Given this, the group thought that a fluid-filled balloon, when squeezed by the doctor’s tiny forceps that hold the needle during suturing, could push the needle out of the sheath, thereby arming the needle to stitch skin. After penetrating the tissue, the doctor would release the pressure on the balloon, causing the needle to retreat into the sheath.

With a budget of $600, the group started working on a prototype. To make the sheath, Duffy says they used PVC pipes with about one half-inch diameter that they bought at a hardware store. “We spray-painted them silver to make them look like stainless steel,” she adds.
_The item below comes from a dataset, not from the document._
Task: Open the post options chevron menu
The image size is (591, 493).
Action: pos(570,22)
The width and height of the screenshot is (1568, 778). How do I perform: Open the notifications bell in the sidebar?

They made the needle out of a nail and the balloon from a pipette bulb.

But the group soon confronted a new challenge – friction. During design tests, the balloon rubbed against the sheath and wore down, possibly leaking fluid or even popping. Duffy says that “instead of a balloon, we’d like to make the sheath out of a memory metal,” which could quickly change its shape or volume in response to heat from the tissue being sutured. This design, Duffy adds, would have fewer parts than the group’s current one.

“At every step, the students encounter a new hurdle,” says Tyler, who describes himself as the team’s cheerleader, taskmaster, counselor and confidant. “I am continually astonished at how resourceful and resilient they are.”

After nearly two semesters of work, the group has corrected many flaws in the self-disarming suture needle that they call the JABE 200 – an acronym for the initials of each team member’s name, plus the number of hours they spent on the project before early December, when the liquid-filled balloon concept was developed. The group hopes the device can be patented through the Wisconsin Alumni Research Foundation, the organization that protects the intellectual property of UW–Madison’s faculty and students. “I never really thought of myself as an inventor before,” says Duffy.

“The prospect of a patent for their design project is pretty heady stuff for a 22-year-old,” mentor Tyler adds.

Regardless of the JABE 200’s future, two of the inventors will soon be heading to medical school. Duffy admits, “Jeff and I say to ourselves, ‘Wouldn’t it be funny if we’re in rounds one day, and a doctor holds up a new suturing needle that we designed as undergraduates!'”

To learn more about the JABE 200 or to see prototypes, visit the Undergraduate Research Symposium Thursday, April 18, beginning at 10 a.m. in the Memorial Union’s Great Hall (fourth floor), where UW–Madison students will showcase nearly 100 scientific, scholarly and service learning projects.